**RECORDS TO PROCESS**

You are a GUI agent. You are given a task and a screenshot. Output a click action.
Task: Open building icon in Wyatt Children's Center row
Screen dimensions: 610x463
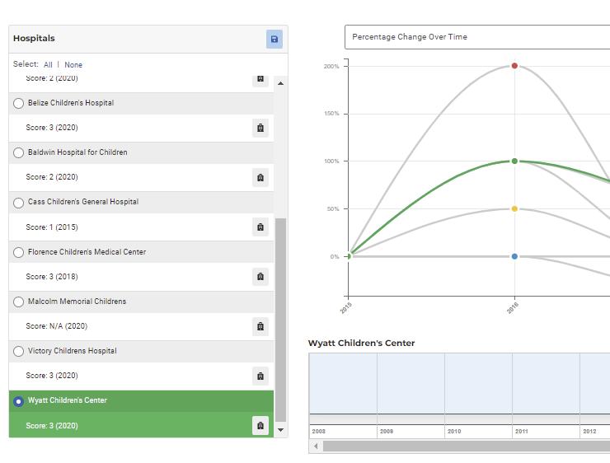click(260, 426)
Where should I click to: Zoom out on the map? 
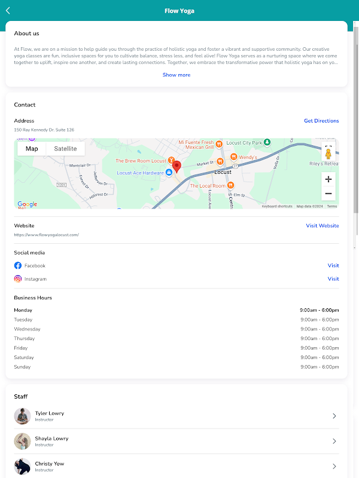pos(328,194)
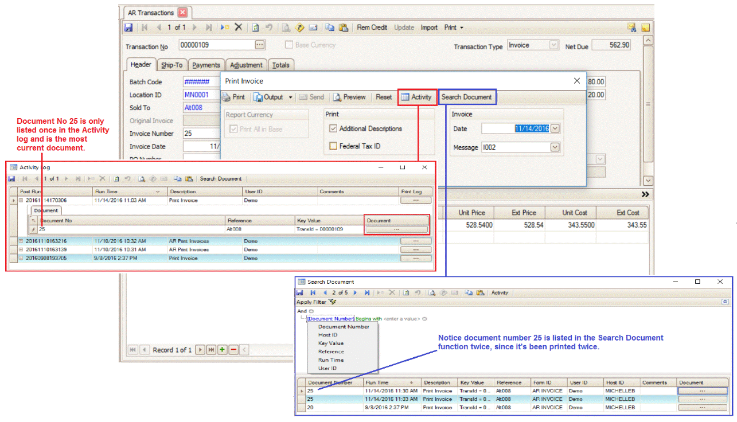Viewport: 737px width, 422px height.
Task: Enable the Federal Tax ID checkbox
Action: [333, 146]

--

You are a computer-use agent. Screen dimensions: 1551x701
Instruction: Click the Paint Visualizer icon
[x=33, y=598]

---

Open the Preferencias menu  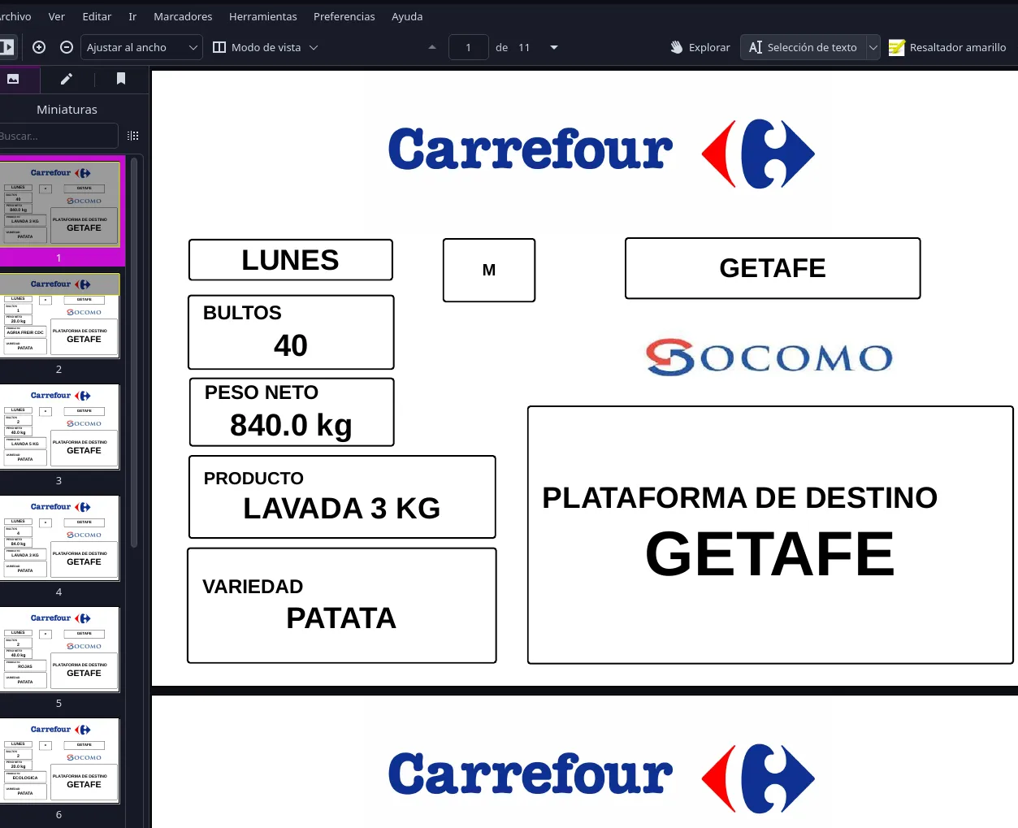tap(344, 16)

**WORK INSTRUCTIONS**
Your answer should be a single number: the count of lines in these records that hold the string "agent".

**RESULT OF THIS EXERCISE**
2